[Records from a data source]
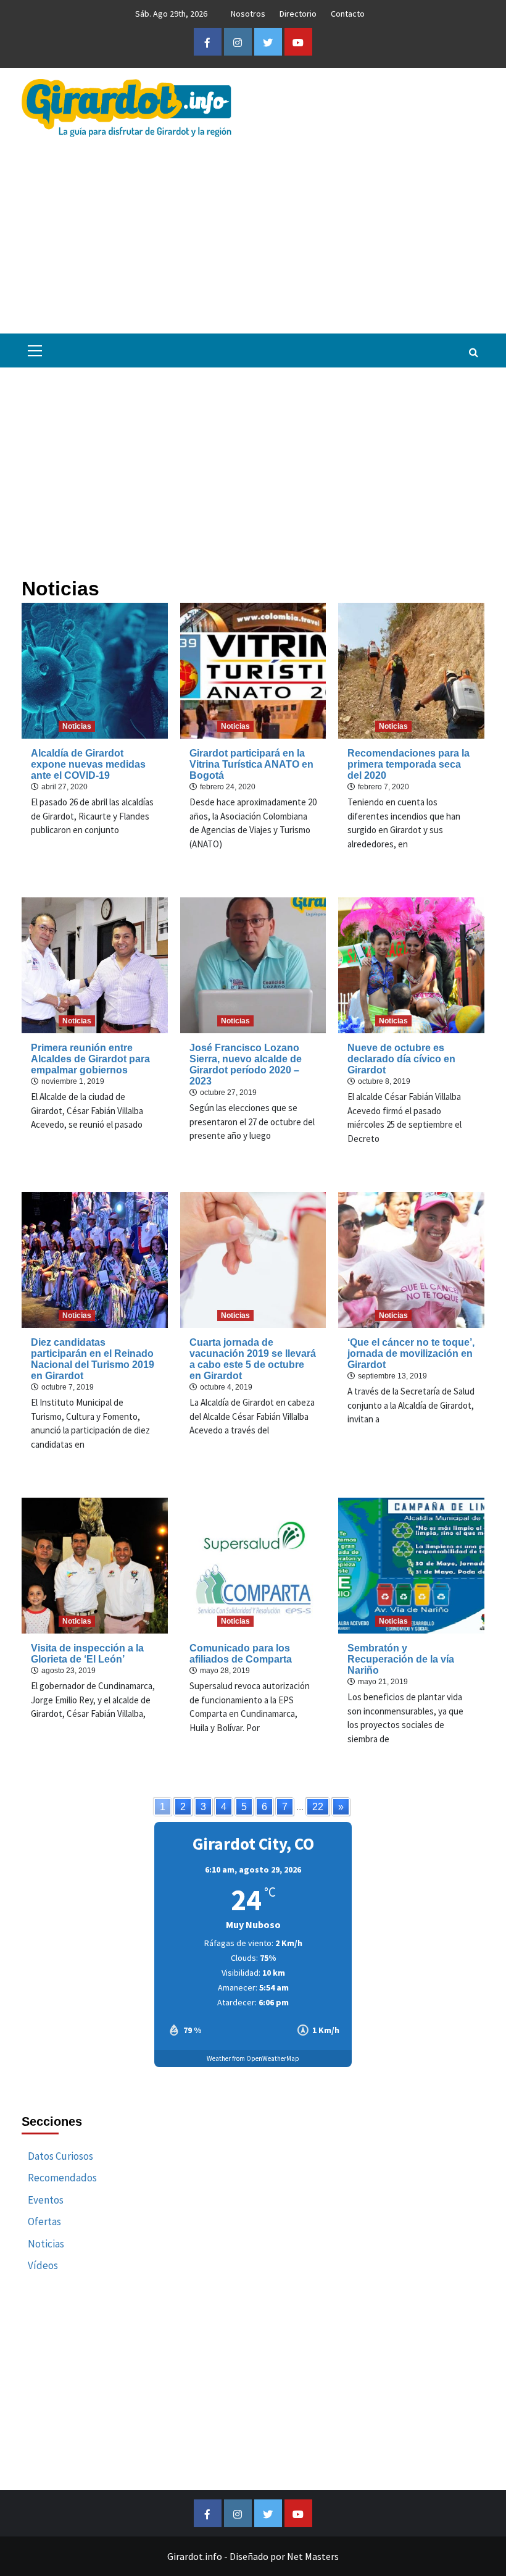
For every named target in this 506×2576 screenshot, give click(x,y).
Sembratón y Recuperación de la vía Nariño (400, 1659)
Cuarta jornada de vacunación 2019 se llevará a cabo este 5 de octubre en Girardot (252, 1359)
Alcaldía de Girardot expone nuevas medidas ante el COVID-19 (88, 764)
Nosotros (248, 13)
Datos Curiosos (60, 2156)
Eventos (46, 2200)
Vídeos (43, 2265)
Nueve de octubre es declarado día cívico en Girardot (401, 1059)
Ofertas (44, 2221)
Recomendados (62, 2177)
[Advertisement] (253, 229)
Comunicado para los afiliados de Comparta (240, 1653)
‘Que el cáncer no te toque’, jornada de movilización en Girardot (411, 1353)
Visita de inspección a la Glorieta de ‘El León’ (87, 1653)
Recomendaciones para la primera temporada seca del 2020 (408, 764)
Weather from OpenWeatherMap (253, 2058)
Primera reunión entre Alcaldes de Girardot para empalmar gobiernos (90, 1059)
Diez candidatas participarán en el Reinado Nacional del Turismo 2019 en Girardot (92, 1359)
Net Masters (313, 2556)
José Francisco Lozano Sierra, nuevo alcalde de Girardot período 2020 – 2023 (245, 1064)
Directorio (298, 13)
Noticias (76, 726)
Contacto (348, 13)
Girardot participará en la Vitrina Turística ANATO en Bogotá (251, 764)
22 (317, 1807)
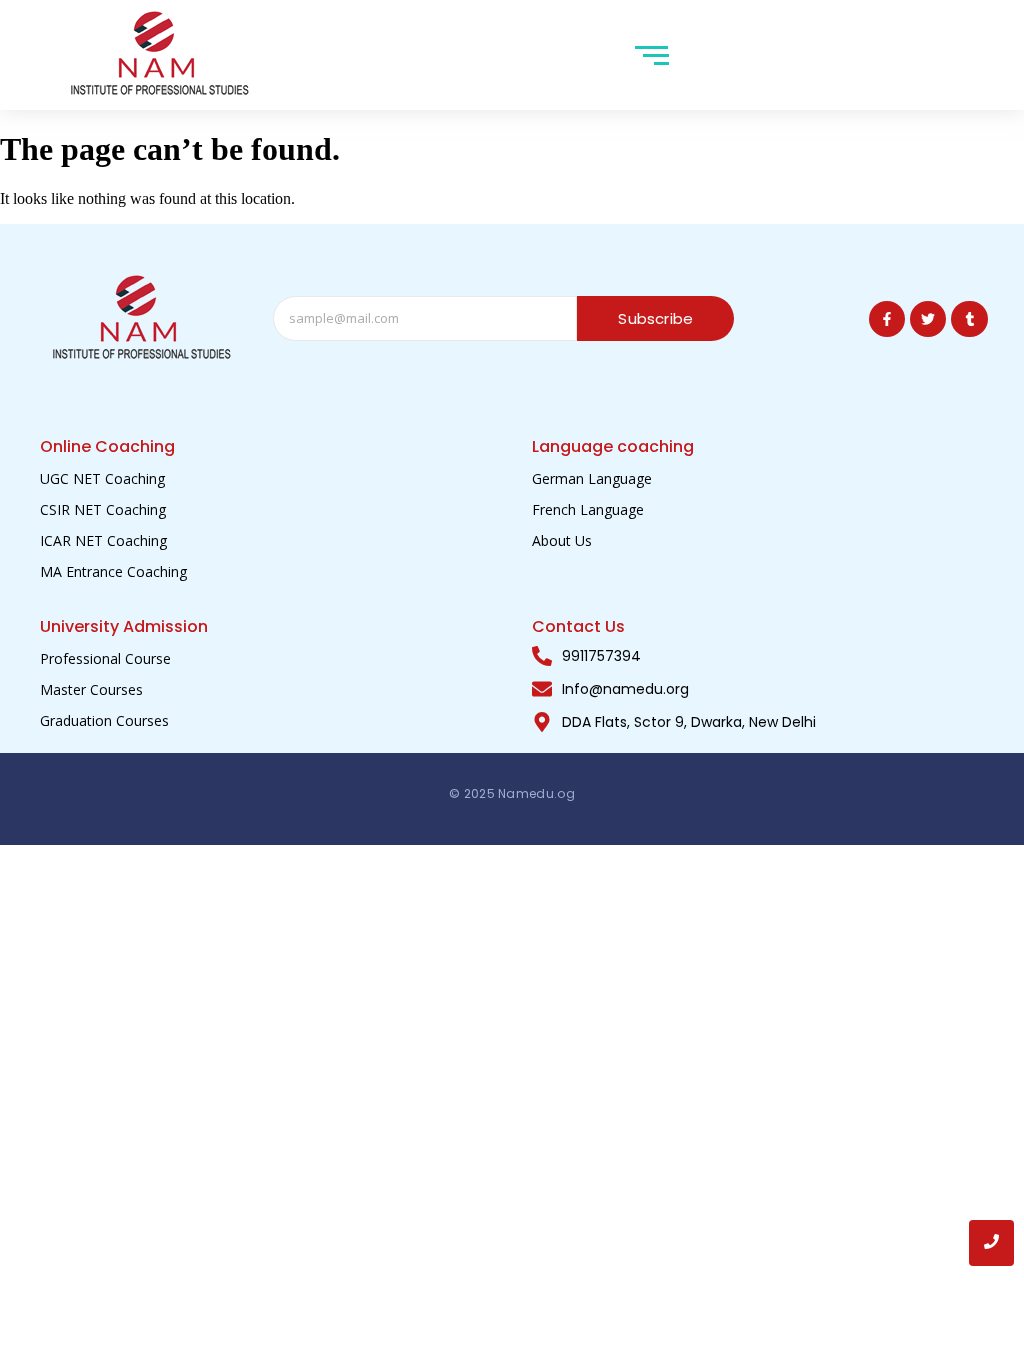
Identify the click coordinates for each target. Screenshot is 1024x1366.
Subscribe (655, 318)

* Activity:
Your task is to transcribe exactly the lines from the one with "Identify the click" through the end of the data, both included, and nothing besides.

* Task solution:
Identify the click coordinates for each target. Screenshot is 1024x1366.
Subscribe (655, 318)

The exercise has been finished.